» Objective
Copy the items verbatim from the line containing "This screenshot has height=360, width=431." through the line containing "(x=81, y=59)", inclusive, omitting the pictures.

» Given records
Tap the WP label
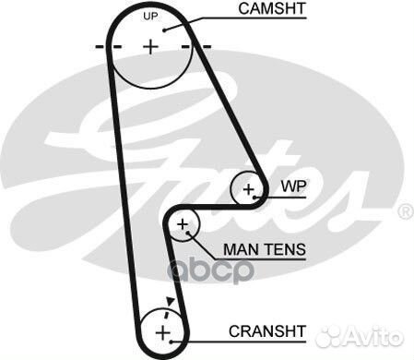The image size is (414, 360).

---

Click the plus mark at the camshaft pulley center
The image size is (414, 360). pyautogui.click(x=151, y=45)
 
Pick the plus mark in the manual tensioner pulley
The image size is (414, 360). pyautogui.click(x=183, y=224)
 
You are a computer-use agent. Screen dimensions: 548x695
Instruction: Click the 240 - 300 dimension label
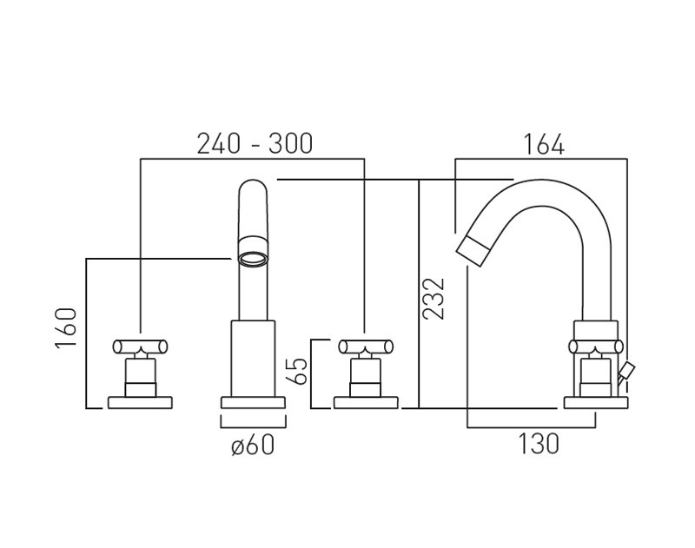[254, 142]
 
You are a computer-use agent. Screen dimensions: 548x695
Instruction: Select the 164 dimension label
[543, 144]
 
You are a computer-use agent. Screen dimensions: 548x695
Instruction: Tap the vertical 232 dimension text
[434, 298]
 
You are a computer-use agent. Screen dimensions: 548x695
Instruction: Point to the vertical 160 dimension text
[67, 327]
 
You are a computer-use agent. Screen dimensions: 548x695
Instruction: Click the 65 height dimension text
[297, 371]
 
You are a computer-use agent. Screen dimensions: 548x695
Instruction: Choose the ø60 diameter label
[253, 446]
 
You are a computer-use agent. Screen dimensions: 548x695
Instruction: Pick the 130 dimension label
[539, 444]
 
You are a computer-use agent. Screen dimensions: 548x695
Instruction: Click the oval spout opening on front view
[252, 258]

--

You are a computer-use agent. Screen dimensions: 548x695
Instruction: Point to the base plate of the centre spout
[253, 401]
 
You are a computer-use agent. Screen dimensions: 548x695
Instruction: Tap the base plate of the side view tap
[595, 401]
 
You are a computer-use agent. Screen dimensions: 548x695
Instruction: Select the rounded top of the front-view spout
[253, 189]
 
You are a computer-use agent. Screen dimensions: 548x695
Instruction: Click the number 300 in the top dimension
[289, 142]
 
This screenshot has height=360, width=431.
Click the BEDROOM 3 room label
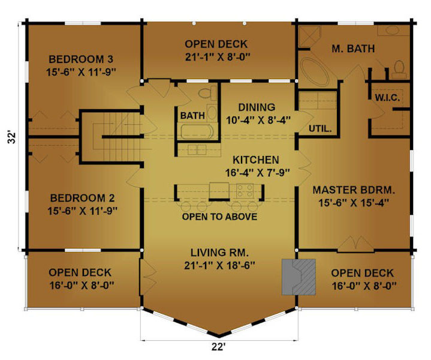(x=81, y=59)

» The answer
This screenshot has height=360, width=431.
Click the BEDROOM 3 room label
(x=81, y=59)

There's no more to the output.